ASEANとインドに相当する巨大市場
中南米進出の可能性を探る

New Business Close Up
アメリカで新たな事業を手がける人物をクローズアップするインタビューシリーズ。
初回は中南米の市場調査、進出の事前サポートを手がけるTWIグローバルビジネスの水野氏に聞く。

中南米地域で注目すべき市場は?

TWIグローバルビジネスエグゼクティブコンサルタント水野亮さん

TWIグローバルビジネス
エグゼクティブコンサルタント
水野亮さん

 最も注目されている市場はメキシコです。4年前の在メキシコの日系企業の数は400社程度だったと記憶していますが、現在では1,000社を超える勢いです。特にバヒオと呼ばれる中央高原地域への自動車系企業の進出が目立っています。メキシコ進出のメリットとして、まずは世界最大の市場アメリカとの隣接、すなわち地理的な優位性が挙げられます。次に安い労働力です。メキシコの工員の労働賃金水準はアメリカの約4分の1程度に過ぎません。広いFTAネットワークを有していることも魅力の一つです。メキシコが結ぶFTAを利用して、現地企業は米国や日本、EU、中南米諸国などへ関税免除で輸出できるのです。

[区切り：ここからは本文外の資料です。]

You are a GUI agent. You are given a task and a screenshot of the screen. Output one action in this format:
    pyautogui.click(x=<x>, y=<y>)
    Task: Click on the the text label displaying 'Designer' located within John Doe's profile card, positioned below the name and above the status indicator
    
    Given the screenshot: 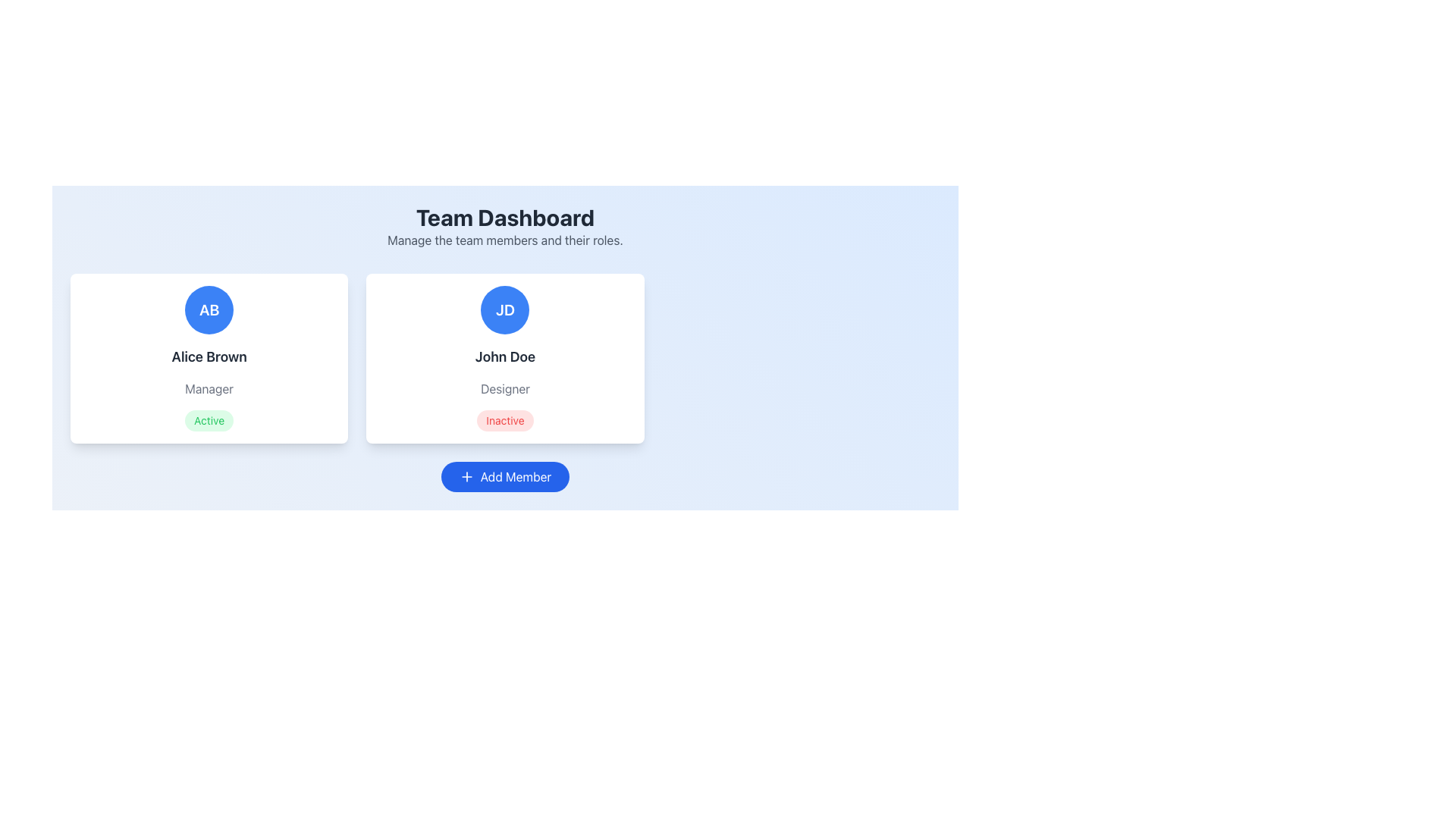 What is the action you would take?
    pyautogui.click(x=505, y=388)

 現在は低迷していますが、ブラジル市場も見逃せません。自動車中心のメキシコとは異なり、進出企業の業種は多種多様です。メキシコが主に輸出向け生産拠点として機能しているのに対し、2億超の人口を抱えるブラジルでは地産地消、つまり現地で生産して消費するタイプの事業が多く見られます。景気の激しい浮き沈みを繰り返してきた歴史から推測すると、数年後にはかならず回復する市場だと思います。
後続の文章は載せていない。